Week 8 Analysis
What I find most intriguing this week is the class lecture and its comparison to the Sermon on the Mount. Yes it is true that Jesus preached there is a new way to live a part from the law of Torah. As he preached on the Mount he emphasized the need to assist others around us who need help in specific ways. This sermon calls for awareness and compassion It was to many in Jesus’ time a new standard of living for people. For us who are followers of Jesus we are called to the same standards. He calls humanity to be peacemakers, to do the right thing, show mercy and to love one another. The Sermon on the Mount in our specific context of ableism and ageism we may not have all the answers to solve these large complex issues. But we can develop and teach awareness and some practicalities to discuss these two issues and dialogue about equality in both groups, the elderly and the disabled.
We as believers are called like Jesus to work within in the existing structure or powers, which may not be exactly bad to strive for bettering the systems. We are called to be fair and just in all that we do. Many of the elderly and the disabled feel included and excluded from our society. To the ones who feel marginalized, as it states in the Power Practice and Redemption Methodology Welcome all, include, and encourage in their gifts. For example, encourage the elderly to get involved with their surrounding communities like helping first graders learn how to read. Encourage the people living with a disability that they too can participate; they can be taught to water ski, downhill ski, and to drive a car. These examples can prove to people who do not have a disability that the disabled are just as able to do societal things as people who are do not have a disability. As Jesus as said from time to time the kingdom of God is not just filled with one people group. It filled with many people groups, young, old, disabled, not disabled, men, women, of all different ethnicities. The Kingdom is rich filled with unity through diversity.

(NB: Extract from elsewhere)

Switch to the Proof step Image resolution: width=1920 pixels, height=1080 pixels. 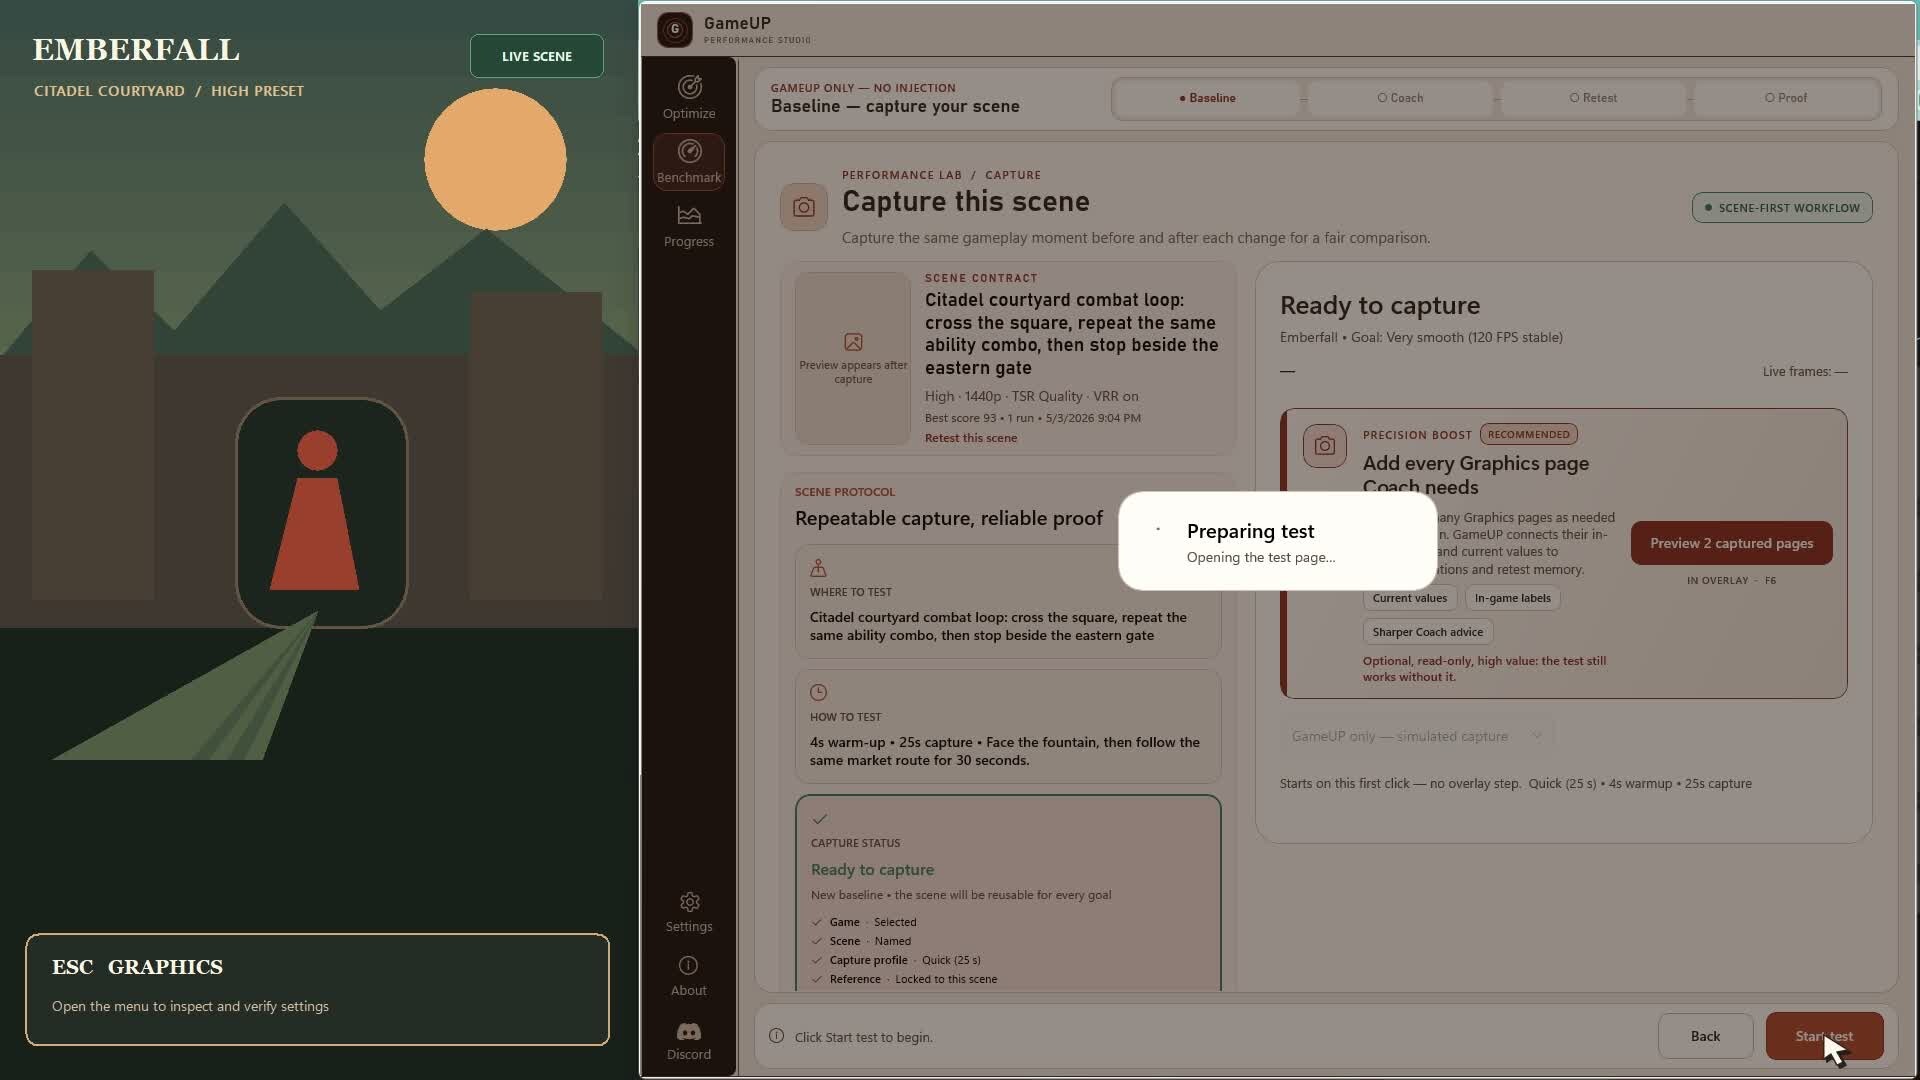coord(1786,98)
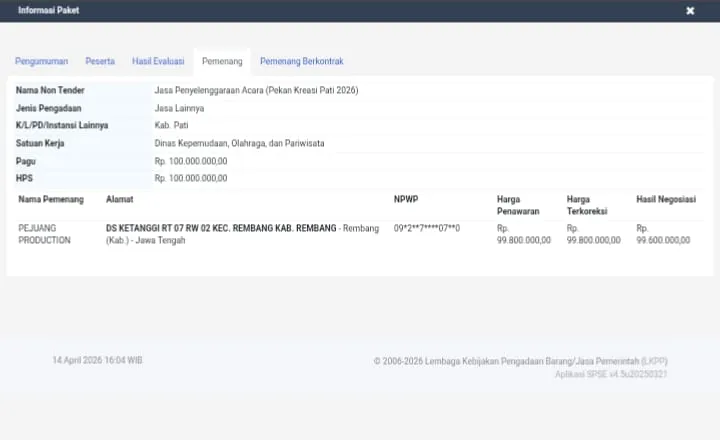Click the Hasil Negosiasi column header
This screenshot has width=720, height=440.
point(666,200)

Diversity in the Kingdom is much like the book what Globalization and Culture is trying to decipher what is necessary for global change. Is it through hybridization or not? Hybridity would change especially in the western sense of individualism and emphasis more on a mix of themes like interculturalism instead of multiculturalism. Out of hybridization produces global mélange which has many different meanings to many different cultures. It very important to understand these differences and one final point is to understand that “we are all mixing cultural elements and traces across place and identities (109).” These cultural elements have become ordinary experience in our rapid transforming world.